▶ _TASK REQUIREMENTS_: Output exactly the lines below, starting with the line that has "Instruction: Expand the" and going on through the line that has "Image resolution: width=1288", both included, and no other lines.

(Dataset records)
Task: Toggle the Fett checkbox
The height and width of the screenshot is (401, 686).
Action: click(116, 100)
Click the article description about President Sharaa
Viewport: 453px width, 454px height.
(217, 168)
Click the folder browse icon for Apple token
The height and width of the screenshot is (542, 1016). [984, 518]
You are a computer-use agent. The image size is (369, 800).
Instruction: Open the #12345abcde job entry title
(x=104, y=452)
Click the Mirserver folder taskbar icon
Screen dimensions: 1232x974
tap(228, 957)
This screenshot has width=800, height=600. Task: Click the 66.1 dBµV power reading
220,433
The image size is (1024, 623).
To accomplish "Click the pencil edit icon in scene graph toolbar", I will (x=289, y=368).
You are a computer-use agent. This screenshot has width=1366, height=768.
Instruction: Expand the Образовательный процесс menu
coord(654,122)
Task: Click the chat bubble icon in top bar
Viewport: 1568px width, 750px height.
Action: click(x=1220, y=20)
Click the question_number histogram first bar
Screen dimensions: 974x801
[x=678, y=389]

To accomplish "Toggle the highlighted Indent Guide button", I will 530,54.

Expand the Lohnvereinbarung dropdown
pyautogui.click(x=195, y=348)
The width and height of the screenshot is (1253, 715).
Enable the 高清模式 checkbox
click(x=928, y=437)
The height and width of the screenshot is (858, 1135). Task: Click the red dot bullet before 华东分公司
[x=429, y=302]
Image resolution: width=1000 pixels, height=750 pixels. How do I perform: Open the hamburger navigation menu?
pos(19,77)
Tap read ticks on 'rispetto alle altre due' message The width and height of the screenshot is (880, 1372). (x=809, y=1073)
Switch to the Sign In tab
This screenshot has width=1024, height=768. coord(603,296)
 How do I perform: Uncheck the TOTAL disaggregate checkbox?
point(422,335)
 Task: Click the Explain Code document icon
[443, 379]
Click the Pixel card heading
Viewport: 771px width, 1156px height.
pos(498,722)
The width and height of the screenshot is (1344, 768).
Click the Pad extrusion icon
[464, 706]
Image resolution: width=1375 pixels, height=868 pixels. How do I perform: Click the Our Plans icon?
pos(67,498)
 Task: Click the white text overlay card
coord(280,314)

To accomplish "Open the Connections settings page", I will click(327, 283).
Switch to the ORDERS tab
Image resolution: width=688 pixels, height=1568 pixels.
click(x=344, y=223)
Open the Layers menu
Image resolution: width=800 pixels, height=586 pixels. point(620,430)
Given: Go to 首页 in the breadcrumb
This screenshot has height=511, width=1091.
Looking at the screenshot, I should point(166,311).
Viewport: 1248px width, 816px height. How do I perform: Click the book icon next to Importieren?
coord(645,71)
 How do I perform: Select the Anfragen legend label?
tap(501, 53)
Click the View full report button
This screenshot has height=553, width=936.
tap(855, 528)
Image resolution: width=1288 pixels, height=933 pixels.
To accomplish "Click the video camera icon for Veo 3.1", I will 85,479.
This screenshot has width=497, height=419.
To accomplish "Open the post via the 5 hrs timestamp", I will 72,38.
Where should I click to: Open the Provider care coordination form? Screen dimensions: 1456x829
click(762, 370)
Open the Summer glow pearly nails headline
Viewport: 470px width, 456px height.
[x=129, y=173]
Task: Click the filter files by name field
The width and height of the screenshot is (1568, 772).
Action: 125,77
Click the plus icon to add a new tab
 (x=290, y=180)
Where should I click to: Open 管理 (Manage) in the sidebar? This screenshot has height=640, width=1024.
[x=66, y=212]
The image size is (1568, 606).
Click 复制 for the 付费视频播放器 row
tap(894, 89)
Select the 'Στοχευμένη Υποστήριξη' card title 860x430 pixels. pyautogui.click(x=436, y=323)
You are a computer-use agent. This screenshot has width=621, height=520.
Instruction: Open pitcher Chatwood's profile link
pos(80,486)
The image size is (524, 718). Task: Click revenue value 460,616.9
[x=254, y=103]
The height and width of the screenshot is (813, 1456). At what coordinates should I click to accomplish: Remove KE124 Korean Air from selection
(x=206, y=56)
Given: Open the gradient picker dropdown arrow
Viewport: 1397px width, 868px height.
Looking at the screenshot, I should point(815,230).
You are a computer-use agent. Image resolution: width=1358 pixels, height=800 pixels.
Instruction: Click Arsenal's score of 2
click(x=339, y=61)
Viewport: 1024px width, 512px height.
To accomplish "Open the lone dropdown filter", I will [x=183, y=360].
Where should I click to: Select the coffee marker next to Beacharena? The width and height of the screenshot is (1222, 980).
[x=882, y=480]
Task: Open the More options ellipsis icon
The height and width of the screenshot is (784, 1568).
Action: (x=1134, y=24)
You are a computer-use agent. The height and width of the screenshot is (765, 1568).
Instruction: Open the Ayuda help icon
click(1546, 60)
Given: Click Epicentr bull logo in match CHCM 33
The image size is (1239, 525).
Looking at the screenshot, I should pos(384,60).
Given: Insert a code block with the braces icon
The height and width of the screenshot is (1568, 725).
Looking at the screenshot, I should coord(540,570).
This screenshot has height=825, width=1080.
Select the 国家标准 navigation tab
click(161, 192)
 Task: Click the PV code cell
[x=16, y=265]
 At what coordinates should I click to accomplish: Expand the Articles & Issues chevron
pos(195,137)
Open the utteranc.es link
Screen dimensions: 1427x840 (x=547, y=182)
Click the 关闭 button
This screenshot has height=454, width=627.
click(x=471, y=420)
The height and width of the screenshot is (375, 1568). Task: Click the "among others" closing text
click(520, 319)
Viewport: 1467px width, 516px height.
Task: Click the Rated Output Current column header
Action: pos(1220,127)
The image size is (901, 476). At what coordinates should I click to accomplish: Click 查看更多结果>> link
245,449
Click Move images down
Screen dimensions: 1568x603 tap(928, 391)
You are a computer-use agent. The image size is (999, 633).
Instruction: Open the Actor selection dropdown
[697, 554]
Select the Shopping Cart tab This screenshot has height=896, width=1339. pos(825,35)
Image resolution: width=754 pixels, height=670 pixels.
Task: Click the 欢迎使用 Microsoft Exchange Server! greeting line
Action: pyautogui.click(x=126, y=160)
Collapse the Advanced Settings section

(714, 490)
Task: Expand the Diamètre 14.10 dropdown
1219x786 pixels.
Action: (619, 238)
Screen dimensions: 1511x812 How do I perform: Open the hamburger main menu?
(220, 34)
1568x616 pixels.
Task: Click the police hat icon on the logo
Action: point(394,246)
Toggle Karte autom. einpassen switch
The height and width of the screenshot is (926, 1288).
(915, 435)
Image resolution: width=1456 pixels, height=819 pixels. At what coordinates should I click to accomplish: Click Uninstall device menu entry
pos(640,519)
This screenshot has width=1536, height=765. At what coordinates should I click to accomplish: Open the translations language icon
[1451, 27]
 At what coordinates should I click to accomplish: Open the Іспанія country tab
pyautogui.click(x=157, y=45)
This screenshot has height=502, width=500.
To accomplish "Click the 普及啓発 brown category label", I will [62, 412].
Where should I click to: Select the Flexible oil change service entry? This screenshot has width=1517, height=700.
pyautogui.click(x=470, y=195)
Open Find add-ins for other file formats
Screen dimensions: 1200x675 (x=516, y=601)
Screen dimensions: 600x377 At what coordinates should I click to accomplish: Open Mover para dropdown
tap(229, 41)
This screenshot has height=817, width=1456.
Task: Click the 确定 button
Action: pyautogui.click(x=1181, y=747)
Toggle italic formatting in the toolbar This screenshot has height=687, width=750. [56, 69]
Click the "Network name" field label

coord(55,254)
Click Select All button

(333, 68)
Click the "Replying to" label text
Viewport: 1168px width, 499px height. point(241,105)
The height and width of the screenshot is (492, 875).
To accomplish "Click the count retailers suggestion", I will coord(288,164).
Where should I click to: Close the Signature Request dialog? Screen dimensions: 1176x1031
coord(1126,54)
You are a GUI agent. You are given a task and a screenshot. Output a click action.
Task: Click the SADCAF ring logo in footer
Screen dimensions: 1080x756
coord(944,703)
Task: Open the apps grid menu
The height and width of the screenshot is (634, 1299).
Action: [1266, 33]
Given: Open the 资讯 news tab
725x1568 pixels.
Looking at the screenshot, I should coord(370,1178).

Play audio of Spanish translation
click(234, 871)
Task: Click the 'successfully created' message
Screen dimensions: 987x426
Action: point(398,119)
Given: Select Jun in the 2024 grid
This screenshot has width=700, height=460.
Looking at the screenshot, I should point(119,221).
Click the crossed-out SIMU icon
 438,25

▶ _ANSWER TO THIS TASK_:
Instruction: Expand the Образовательный процесс menu
coord(654,122)
Task: Click the chat bubble icon in top bar
Viewport: 1568px width, 750px height.
Action: click(x=1220, y=20)
Click the question_number histogram first bar
Screen dimensions: 974x801
[x=678, y=389]

To accomplish "Toggle the highlighted Indent Guide button", I will 530,54.

Expand the Lohnvereinbarung dropdown
pyautogui.click(x=195, y=348)
The width and height of the screenshot is (1253, 715).
Enable the 高清模式 checkbox
click(x=928, y=437)
The height and width of the screenshot is (858, 1135). Task: Click the red dot bullet before 华东分公司
[x=429, y=302]
Image resolution: width=1000 pixels, height=750 pixels. How do I perform: Open the hamburger navigation menu?
pos(19,77)
Tap read ticks on 'rispetto alle altre due' message The width and height of the screenshot is (880, 1372). (x=809, y=1073)
Switch to the Sign In tab
This screenshot has width=1024, height=768. coord(603,296)
 How do I perform: Uncheck the TOTAL disaggregate checkbox?
point(422,335)
 Task: Click the Explain Code document icon
[443, 379]
Click the Pixel card heading
Viewport: 771px width, 1156px height.
pos(498,722)
The width and height of the screenshot is (1344, 768).
Click the Pad extrusion icon
[464, 706]
Image resolution: width=1375 pixels, height=868 pixels. How do I perform: Click the Our Plans icon?
pos(67,498)
 Task: Click the white text overlay card
coord(280,314)

To accomplish "Open the Connections settings page", I will click(327, 283).
Switch to the ORDERS tab
Image resolution: width=688 pixels, height=1568 pixels.
click(x=344, y=223)
Open the Layers menu
Image resolution: width=800 pixels, height=586 pixels. point(620,430)
Given: Go to 首页 in the breadcrumb
This screenshot has height=511, width=1091.
Looking at the screenshot, I should point(166,311).
Viewport: 1248px width, 816px height. How do I perform: Click the book icon next to Importieren?
coord(645,71)
 How do I perform: Select the Anfragen legend label?
tap(501, 53)
Click the View full report button
This screenshot has height=553, width=936.
tap(855, 528)
Image resolution: width=1288 pixels, height=933 pixels.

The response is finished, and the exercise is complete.